The request: Please reproduce the listing below line for line, with no changes to any character.

=== Data to use ===

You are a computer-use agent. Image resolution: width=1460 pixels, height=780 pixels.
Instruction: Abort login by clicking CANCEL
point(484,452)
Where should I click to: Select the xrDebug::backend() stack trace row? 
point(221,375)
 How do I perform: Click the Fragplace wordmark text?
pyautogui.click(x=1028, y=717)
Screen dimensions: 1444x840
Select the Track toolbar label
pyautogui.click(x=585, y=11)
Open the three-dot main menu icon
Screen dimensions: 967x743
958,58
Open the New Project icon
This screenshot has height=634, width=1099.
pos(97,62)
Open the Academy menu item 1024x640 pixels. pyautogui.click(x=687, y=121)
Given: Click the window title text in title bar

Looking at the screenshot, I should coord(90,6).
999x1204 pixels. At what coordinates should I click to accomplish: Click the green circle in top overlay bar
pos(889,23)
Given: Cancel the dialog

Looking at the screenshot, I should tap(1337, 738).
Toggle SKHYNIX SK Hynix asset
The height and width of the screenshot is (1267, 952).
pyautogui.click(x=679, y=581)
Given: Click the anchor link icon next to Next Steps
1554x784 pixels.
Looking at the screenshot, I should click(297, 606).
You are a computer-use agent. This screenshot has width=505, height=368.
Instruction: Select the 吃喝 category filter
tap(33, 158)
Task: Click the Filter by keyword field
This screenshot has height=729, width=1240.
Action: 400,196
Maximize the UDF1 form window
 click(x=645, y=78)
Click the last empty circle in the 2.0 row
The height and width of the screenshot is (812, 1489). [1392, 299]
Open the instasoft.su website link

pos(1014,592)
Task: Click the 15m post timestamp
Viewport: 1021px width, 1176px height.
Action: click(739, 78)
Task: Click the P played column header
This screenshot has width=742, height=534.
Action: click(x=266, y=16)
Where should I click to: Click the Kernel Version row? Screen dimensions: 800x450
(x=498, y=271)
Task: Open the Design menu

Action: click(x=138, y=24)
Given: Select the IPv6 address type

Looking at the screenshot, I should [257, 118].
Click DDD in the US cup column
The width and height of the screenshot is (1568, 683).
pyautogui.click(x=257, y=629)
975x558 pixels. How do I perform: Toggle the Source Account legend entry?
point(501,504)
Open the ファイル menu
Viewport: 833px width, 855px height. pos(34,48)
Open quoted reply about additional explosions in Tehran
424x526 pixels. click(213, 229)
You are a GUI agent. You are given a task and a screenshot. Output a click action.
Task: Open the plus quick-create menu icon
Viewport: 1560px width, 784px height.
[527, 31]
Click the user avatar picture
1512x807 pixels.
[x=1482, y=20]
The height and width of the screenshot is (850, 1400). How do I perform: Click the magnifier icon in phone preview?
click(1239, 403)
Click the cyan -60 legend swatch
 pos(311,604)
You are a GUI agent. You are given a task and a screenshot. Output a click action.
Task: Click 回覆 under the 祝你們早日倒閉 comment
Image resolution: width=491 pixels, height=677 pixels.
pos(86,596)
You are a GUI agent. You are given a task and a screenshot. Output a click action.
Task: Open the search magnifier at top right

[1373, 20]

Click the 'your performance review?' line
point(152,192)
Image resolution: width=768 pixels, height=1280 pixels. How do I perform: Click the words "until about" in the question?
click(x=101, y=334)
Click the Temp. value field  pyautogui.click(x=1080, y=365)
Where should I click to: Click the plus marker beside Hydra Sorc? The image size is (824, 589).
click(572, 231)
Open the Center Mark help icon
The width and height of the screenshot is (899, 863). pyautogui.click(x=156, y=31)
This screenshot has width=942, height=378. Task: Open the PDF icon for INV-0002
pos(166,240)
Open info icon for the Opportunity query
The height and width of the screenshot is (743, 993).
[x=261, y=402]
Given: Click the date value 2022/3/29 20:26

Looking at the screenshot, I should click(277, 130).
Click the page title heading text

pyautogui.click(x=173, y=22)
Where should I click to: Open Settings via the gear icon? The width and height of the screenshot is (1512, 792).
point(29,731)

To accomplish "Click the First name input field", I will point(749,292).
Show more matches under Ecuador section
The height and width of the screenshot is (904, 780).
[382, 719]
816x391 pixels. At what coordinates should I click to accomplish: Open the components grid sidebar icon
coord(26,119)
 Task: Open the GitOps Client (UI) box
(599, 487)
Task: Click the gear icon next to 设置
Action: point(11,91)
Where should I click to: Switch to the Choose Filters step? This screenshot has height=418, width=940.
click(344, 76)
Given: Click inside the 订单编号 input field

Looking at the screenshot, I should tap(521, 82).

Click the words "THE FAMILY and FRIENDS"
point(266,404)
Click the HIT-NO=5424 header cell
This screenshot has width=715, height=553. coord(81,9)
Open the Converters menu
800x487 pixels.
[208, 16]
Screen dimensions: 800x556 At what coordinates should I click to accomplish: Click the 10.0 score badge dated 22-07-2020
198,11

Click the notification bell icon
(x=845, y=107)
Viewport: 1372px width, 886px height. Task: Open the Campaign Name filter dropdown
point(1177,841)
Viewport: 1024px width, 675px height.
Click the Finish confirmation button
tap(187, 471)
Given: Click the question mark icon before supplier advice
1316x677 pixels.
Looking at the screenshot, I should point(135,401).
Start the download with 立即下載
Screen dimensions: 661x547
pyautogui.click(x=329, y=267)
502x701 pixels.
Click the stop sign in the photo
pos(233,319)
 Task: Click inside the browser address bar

===

Task answer:
You are a computer-use agent. Image resolution: width=1460 pixels, height=780 pixels.
Instruction: Abort login by clicking CANCEL
point(484,452)
Where should I click to: Select the xrDebug::backend() stack trace row? 
point(221,375)
 How do I perform: Click the Fragplace wordmark text?
pyautogui.click(x=1028, y=717)
Screen dimensions: 1444x840
Select the Track toolbar label
pyautogui.click(x=585, y=11)
Open the three-dot main menu icon
Screen dimensions: 967x743
958,58
Open the New Project icon
This screenshot has height=634, width=1099.
pos(97,62)
Open the Academy menu item 1024x640 pixels. pyautogui.click(x=687, y=121)
Given: Click the window title text in title bar

Looking at the screenshot, I should coord(90,6).
999x1204 pixels. At what coordinates should I click to accomplish: Click the green circle in top overlay bar
pos(889,23)
Given: Cancel the dialog

Looking at the screenshot, I should tap(1337, 738).
Toggle SKHYNIX SK Hynix asset
The height and width of the screenshot is (1267, 952).
pyautogui.click(x=679, y=581)
Given: Click the anchor link icon next to Next Steps
1554x784 pixels.
Looking at the screenshot, I should click(297, 606).
You are a computer-use agent. This screenshot has width=505, height=368.
Instruction: Select the 吃喝 category filter
tap(33, 158)
Task: Click the Filter by keyword field
This screenshot has height=729, width=1240.
Action: 400,196
Maximize the UDF1 form window
 click(x=645, y=78)
Click the last empty circle in the 2.0 row
The height and width of the screenshot is (812, 1489). [1392, 299]
Open the instasoft.su website link

pos(1014,592)
Task: Click the 15m post timestamp
Viewport: 1021px width, 1176px height.
Action: click(739, 78)
Task: Click the P played column header
This screenshot has width=742, height=534.
Action: click(x=266, y=16)
Where should I click to: Click the Kernel Version row? Screen dimensions: 800x450
(x=498, y=271)
Task: Open the Design menu

Action: click(x=138, y=24)
Given: Select the IPv6 address type

Looking at the screenshot, I should [257, 118].
Click DDD in the US cup column
The width and height of the screenshot is (1568, 683).
pyautogui.click(x=257, y=629)
975x558 pixels. How do I perform: Toggle the Source Account legend entry?
point(501,504)
Open the ファイル menu
Viewport: 833px width, 855px height. pos(34,48)
Open quoted reply about additional explosions in Tehran
424x526 pixels. click(213, 229)
You are a GUI agent. You are given a task and a screenshot. Output a click action.
Task: Open the plus quick-create menu icon
Viewport: 1560px width, 784px height.
[527, 31]
Click the user avatar picture
1512x807 pixels.
[x=1482, y=20]
The height and width of the screenshot is (850, 1400). How do I perform: Click the magnifier icon in phone preview?
click(1239, 403)
Click the cyan -60 legend swatch
 pos(311,604)
You are a GUI agent. You are given a task and a screenshot. Output a click action.
Task: Click 回覆 under the 祝你們早日倒閉 comment
Image resolution: width=491 pixels, height=677 pixels.
pos(86,596)
You are a GUI agent. You are given a task and a screenshot. Output a click action.
Task: Open the search magnifier at top right

[1373, 20]

Click the 'your performance review?' line
point(152,192)
Image resolution: width=768 pixels, height=1280 pixels. How do I perform: Click the words "until about" in the question?
click(x=101, y=334)
Click the Temp. value field  pyautogui.click(x=1080, y=365)
Where should I click to: Click the plus marker beside Hydra Sorc? The image size is (824, 589).
click(572, 231)
Open the Center Mark help icon
The width and height of the screenshot is (899, 863). pyautogui.click(x=156, y=31)
This screenshot has width=942, height=378. Task: Open the PDF icon for INV-0002
pos(166,240)
Open info icon for the Opportunity query
The height and width of the screenshot is (743, 993).
[x=261, y=402]
Given: Click the date value 2022/3/29 20:26

Looking at the screenshot, I should click(277, 130).
Click the page title heading text

pyautogui.click(x=173, y=22)
Where should I click to: Open Settings via the gear icon? The width and height of the screenshot is (1512, 792).
point(29,731)

To accomplish "Click the First name input field", I will point(749,292).
Show more matches under Ecuador section
The height and width of the screenshot is (904, 780).
[382, 719]
816x391 pixels. At what coordinates should I click to accomplish: Open the components grid sidebar icon
coord(26,119)
 Task: Open the GitOps Client (UI) box
(599, 487)
Task: Click the gear icon next to 设置
Action: point(11,91)
Where should I click to: Switch to the Choose Filters step? This screenshot has height=418, width=940.
click(344, 76)
Given: Click inside the 订单编号 input field

Looking at the screenshot, I should tap(521, 82).

Click the words "THE FAMILY and FRIENDS"
point(266,404)
Click the HIT-NO=5424 header cell
This screenshot has width=715, height=553. coord(81,9)
Open the Converters menu
800x487 pixels.
[208, 16]
Screen dimensions: 800x556 At what coordinates should I click to accomplish: Click the 10.0 score badge dated 22-07-2020
198,11

Click the notification bell icon
(x=845, y=107)
Viewport: 1372px width, 886px height. Task: Open the Campaign Name filter dropdown
point(1177,841)
Viewport: 1024px width, 675px height.
Click the Finish confirmation button
tap(187, 471)
Given: Click the question mark icon before supplier advice
1316x677 pixels.
Looking at the screenshot, I should point(135,401).
Start the download with 立即下載
Screen dimensions: 661x547
pyautogui.click(x=329, y=267)
502x701 pixels.
Click the stop sign in the photo
pos(233,319)
 Task: Click inside the browser address bar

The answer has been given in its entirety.